Suggest that philanthropists who support birthright Israel also underwrite the birthright to be safe in a Jewish home. Make domestic abuse prevention a line item in every Jewish defense organization’s budget. Organizations, synagogue social action committees and Jewish community centers must host speakers on domestic violence, publicize hotlines, raise funds, and provide job networks so that victims can become self-supporting if they wish. Synagogues and JCCs must put posters on the bulletin boards and help-line stickers on the stall doors in the women’s bathroom.

Seminaries must not graduate rabbis until they’re prepared to do this work. Day schools and Hebrew school teachers must provide a route out of secrecy for kids who are witnessing or experiencing abuse. We need a community-wide public awareness campaign on relationship violence similar to what has been done for other afflictions suffered by Jews, like breast cancer and Tay-Sachs. We need the entire Jewish leadership to sign onto a zero tolerance blitz.

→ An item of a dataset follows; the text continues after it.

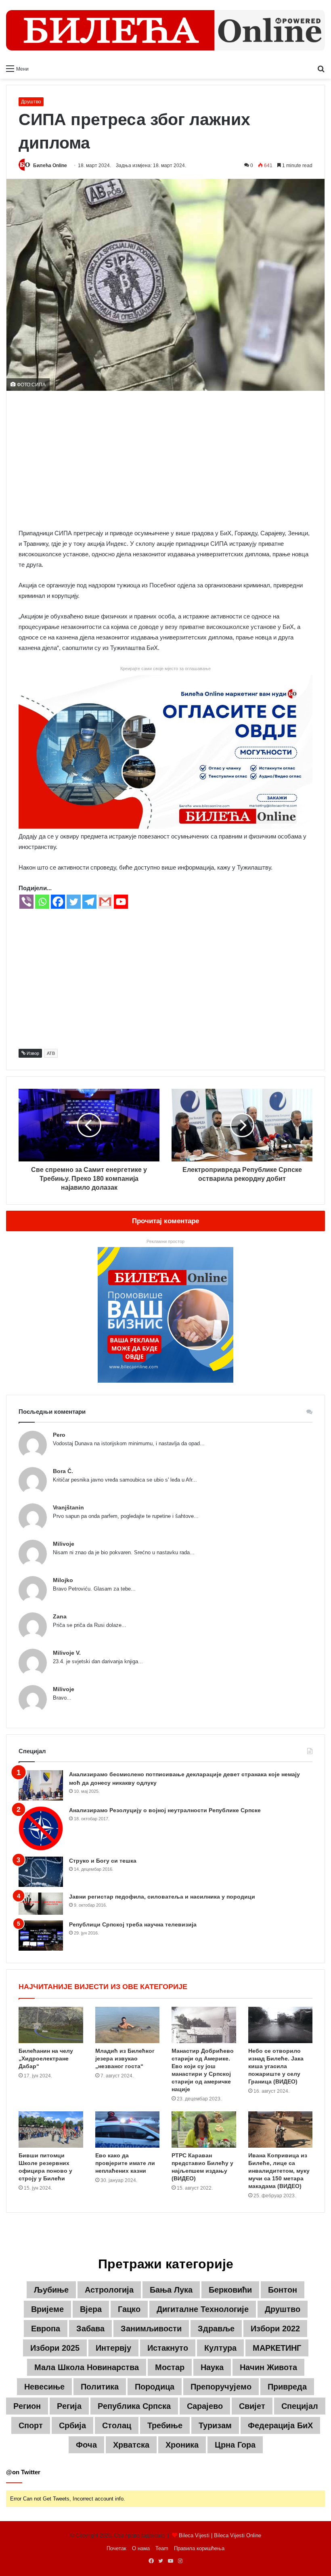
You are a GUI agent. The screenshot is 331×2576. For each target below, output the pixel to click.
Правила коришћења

Domestic violence is not just a private crisis, it deprives the whole society of the talents of half the population. It bruises the body, but it also suffocates the spirit and squelches the will to achieve. Women who are battered, infantilized, isolated, deprived of financial autonomy, and otherwise controlled by their partners don’t have the will or confidence to contribute their God-given strengths to the community. Because we need each human being’s participation in our world, the abuse of women is a crime against us all.

Letty Cottin Pogrebina founding editor of Ms. Magazine, is the author of nine books, most recently Three Daughters, a novel, and Getting Over Getting Older, a memoir. This essay is adapted from her keynote address delivered at Jewish Women International’s conference on domestic violence in the Jewish community.